26.05.11

-13- Heimat.

Manchmal habe ich das Gefühl, es allein nicht mehr zu schaffen. Weil da niemand ist, der sich zu mir legt, mir eine gute Nacht wünscht oder mit einem noch bis in die Nacht hinein flüsternd Geheimnisse austauscht, nur um schließlich, ohne es zu merken, einzuschlafen. Weil dort niemand ist, der mit mir in den weißen Schnee starrt, bis die Augen tränen und sich das Lachen locker wie von verkrampften Knochen löst. Jetzt wirkt mein Lachen hohl, wenn ich mal lachen muss, kommt es mir vor, als wäre es nicht vollständig. Nur ein halber Laut. Und so lache ich nicht lang, einfach nur weil du mir fehlst. Die Schokolade schmeckt nicht mehr, weil ich mich nicht länger mit dir darum schlagen muss wie unechte Konkurrentinnen. Sie gehört jetzt mir allein, und allein schmeckt sie bitter, gar nicht mehr gut und süß wie nach einem errungenen Triumph. Manchmal habe ich das Gefühl, es allein nicht mehr auf die Reihe zu bekommen, denn alles ist mir fremd. Ich bin nicht zu diesem Konzert gefahren, zu dem wir sonst immer gemeinsam gehen. Das erste Mal war ich nicht mit dabei, denn allein in den kalten Bänken zu sitzen und dich zu vermissen, hätte das Zurückkehren von Heimat zum fremden Ort nur noch schwerer gemacht.

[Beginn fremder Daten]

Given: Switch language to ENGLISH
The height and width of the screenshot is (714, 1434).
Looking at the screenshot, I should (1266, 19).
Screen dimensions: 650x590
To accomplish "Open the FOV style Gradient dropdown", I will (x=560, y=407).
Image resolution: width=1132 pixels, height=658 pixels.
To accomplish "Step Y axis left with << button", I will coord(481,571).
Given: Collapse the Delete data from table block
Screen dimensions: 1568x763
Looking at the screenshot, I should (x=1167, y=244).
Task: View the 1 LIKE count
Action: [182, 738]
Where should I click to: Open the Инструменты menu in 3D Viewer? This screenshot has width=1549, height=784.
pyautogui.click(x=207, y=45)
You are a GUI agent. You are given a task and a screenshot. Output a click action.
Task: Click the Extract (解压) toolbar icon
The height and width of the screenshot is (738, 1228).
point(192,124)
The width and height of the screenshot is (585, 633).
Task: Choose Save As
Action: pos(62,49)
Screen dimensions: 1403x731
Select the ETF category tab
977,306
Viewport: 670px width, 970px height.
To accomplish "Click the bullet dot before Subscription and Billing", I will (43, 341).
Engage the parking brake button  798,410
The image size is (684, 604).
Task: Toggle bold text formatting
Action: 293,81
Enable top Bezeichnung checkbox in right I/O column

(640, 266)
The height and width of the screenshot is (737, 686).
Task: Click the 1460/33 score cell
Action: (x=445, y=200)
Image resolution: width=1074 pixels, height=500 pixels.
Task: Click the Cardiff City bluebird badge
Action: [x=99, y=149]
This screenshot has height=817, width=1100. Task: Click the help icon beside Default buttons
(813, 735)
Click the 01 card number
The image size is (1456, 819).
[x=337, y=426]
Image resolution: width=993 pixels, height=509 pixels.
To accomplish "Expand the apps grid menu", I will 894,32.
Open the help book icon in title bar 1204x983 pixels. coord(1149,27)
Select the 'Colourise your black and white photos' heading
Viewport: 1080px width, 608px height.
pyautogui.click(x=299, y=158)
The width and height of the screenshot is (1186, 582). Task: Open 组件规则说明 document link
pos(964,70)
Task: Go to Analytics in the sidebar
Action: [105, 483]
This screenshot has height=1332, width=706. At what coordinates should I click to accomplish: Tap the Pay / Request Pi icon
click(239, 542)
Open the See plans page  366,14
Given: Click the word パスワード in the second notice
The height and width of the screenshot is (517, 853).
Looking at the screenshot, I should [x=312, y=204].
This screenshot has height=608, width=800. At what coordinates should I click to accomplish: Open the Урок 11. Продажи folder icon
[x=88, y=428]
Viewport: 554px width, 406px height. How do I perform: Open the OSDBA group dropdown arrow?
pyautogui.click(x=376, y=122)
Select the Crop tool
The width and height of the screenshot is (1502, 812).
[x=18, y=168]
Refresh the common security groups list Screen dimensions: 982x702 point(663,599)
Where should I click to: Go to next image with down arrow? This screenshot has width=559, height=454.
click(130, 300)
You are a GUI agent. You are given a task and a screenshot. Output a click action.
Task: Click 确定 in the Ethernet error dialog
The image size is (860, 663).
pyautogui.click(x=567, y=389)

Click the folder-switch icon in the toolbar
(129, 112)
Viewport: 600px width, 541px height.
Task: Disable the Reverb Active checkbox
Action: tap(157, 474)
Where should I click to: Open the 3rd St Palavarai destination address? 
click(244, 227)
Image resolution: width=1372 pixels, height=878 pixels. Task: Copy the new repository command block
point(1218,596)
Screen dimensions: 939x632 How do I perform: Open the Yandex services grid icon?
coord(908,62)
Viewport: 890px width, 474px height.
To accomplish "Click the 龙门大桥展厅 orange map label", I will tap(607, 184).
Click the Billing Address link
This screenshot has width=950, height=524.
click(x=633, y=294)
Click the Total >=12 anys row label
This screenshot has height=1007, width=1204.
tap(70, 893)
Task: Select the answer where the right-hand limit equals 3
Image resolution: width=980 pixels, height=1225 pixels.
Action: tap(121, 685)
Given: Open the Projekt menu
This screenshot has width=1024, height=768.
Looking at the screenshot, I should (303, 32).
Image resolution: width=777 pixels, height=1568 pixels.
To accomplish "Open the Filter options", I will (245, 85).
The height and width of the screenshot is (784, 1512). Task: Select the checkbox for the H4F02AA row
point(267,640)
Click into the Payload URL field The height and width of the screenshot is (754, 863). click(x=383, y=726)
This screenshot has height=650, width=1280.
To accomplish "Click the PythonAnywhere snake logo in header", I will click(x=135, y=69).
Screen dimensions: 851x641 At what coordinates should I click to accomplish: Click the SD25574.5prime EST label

Ich rufe nicht einmal mehr zuhause an, kann nicht sagen, was mich zum Schweigen bringen will. Vielleicht ist es ja tatsächlich nur die Angst, dich zu vergessen. Doch wie könnte ich, das wäre ja wie zu vergessen, zwei Beine zu haben. Noch ist es taub, eingeschlafen, oft komatös, der Schmerz, doch wenn ich es bemerke, spüre ich ihn wieder und kann dem prickelnd brennenden Gefühl nicht entkommen. Du bist wie ein eingeschlafener Fuß, ich mag das Gefühl, dich zu missen, und gleichzeitig will ich es los werden, möchte es nicht länger spüren. Ich wünsche mir die alten Zeiten zurück, so wie man sich wünscht, nocheinmal von vorn anfangen zu können, dann würde man alles anders machen. Weniger herumhuren, mehr die schönen Dinge des Lebens beachten und überhaupt, beliebter, schöner und klüger sein. Wir würden ‘was tun, da bin ich mir sicher.
Und manchmal weiß ich zwischen den Tagen, wenn die Nächte ans Fenster klopfen, noch immer nicht, wie ich das allein schaffen soll. Zwischen tausenden Gesichtern gehe ich unter, ich will das auch so, kann nicht darüber reden, bin hilflos ausgeliefert, mir selbst der Feind. Und ich suhle mich in meinem Leid, denn das ist ja alles was ich noch von dir zu haben scheine, das auch wirklich mir allein gehört – das Vermissen, das Wir zurückwünschen.